Stand / たて

子犬期に学ぶ 基本の姿勢 初級 おやつで誘導する
かけ声
Stand / たて
どんなときに使う?
動物病院の診察・グルーミング・足拭き・体のチェック。
手の合図
平らな手を、地面と平行に犬から真っ直ぐ後ろへ引く。
「Yes」と言うタイミング
犬が四本足でしっかり立った、まさにその瞬間。

先に覚えておくこと

教え方

  1. おすわりから、おやつを鼻先に当てて真っ直ぐ後ろへ引く。犬は追って立ち上がる。
  2. 立った瞬間に「Yes」→立ったままご褒美(鼻の高さで渡し、座り直さないように)。
  3. 空の手のルアー(手を平行に引く=ハンドサイン)へ。ご褒美は反対の手から。
  4. ハンドサインの直前に「たて」。
  5. 立止のキープは、誘惑下で約30秒保ててから距離を足す。

習得レベル

やさしいレベルから順に、「合格ライン」を満たしながら進めます。「先に終えるレベル」が書いてあるときは、それをクリアしてから挑戦してください。

Lv1 「立つ」姿勢を覚える、最初のステップ。
やること
  1. 犬を座らせる。鼻先におやつを近づける。
  2. おやつを鼻先からまっすぐ前へ動かす。前へ出ようとして4本足で立つ。
  3. 立った瞬間に「Yes」→その姿勢のままおやつ。まだ「たて」とは言わない。
合格ライン
おやつにつられて4本足で立ち、歩き出さない。5回続けてできれば合格。
先に終えるレベル
おすわりのLv1
Lv2 おやつがなくても、合図で立てるようにする。
やること
  1. おやつは持たず、Lv1と同じ「前へ動かす」手の動きだけをする。
  2. 立ったら「Yes」→反対の手に持ったおやつ。
  3. 言葉はまだ言わない。
合格ライン
手の合図だけで立つ、10回中8回。
先に終えるレベル
たてのLv1
Lv3 「たて」という言葉と、立つ動きを結びつける。
やること
  1. 先に「たて」と1回言う。
  2. そのすぐ後に、前へ動かす手の合図を出す。
  3. 立ったら「Yes」→おやつ。
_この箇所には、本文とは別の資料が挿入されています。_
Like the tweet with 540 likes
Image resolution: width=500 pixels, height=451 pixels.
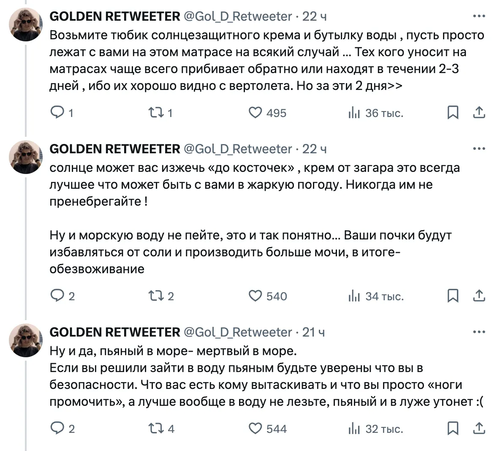click(x=255, y=296)
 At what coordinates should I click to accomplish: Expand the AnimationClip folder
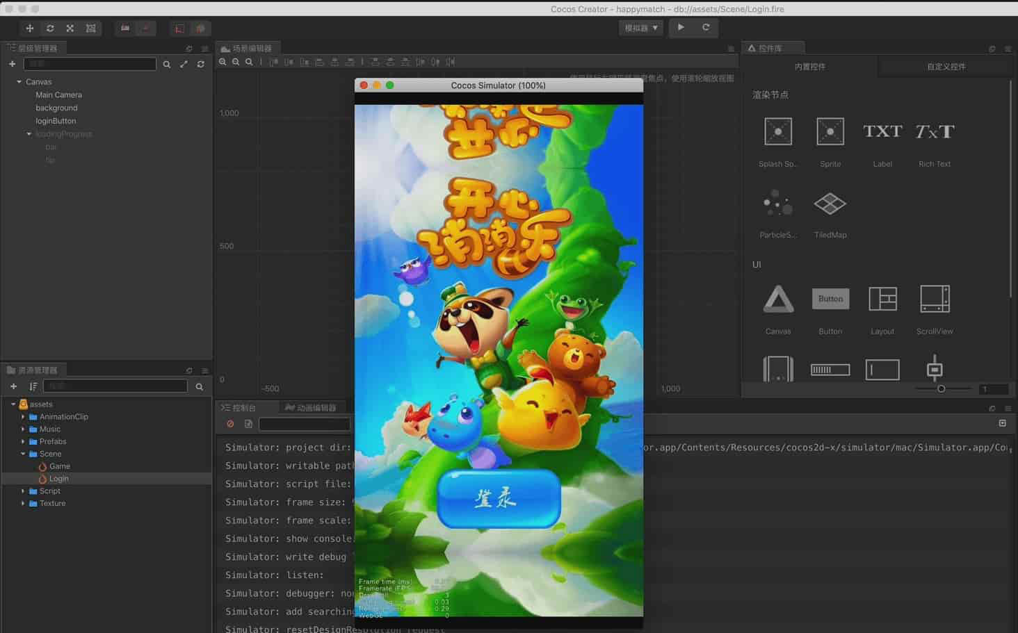tap(23, 417)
くり返して言葉を覚えさせる。
合格ライン
10回くり返す。合図を出す前に立ち始めるのが10回中5回以上で、言葉が入ったサイン。
先に終えるレベル
たてのLv2
Lv4 言葉だけで立つ=「たて」を覚えた状態。
やること
  1. 「たて」と1回だけ言う。
  2. 手の合図は出さず、2〜3秒待つ。
  3. 立ったら「Yes」→おやつ。立たなければLv3に戻る。
合格ライン
言葉だけで2秒以内に立つ、10回中9回・言い直し0回で合格。ここで“言葉のたて”が完成。
先に終えるレベル
たてのLv3
Lv5 診察やお手入れの基本姿勢。
やること
  1. 「たて」で立たせる。
  2. すぐ渡さず、2秒数える。
  3. 2秒間動かず立っていられたら「Yes」→おやつ。歩き出したら1秒に短くしてやり直す。
合格ライン
動かず2秒間立っていられる、5回続けて。
先に終えるレベル
たてのLv4
Lv6 健康チェックやタオル拭きが楽になる。
やること
  1. 「たて」で立たせる。
  2. 立っている間に、背中やお腹をやさしく撫でる。
  3. 撫でても立ったままなら「Yes」→おやつ。動いたら、触る時間を短くしてやり直す。
合格ライン
撫でられても立ったまま、10回中8回。
先に終えるレベル
たてのLv5

おやつの減らし方

数回で空の手に切り替える。

いろいろな場所・状況で試す

時間(立ち姿勢を保つ)→距離・誘惑。

うまくいかないとき

立つのではなく前に歩いてしまう

ルアーを後ろへ少しだけ引く。立ち上がった瞬間に即ご褒美。

「Yes」と同時に座り直す

立った鼻の高さでご褒美を渡し、マークを少し早める。

安全のための注意

診察・乾燥・爪切りに便利。リラックスして教えると扱いが楽になる。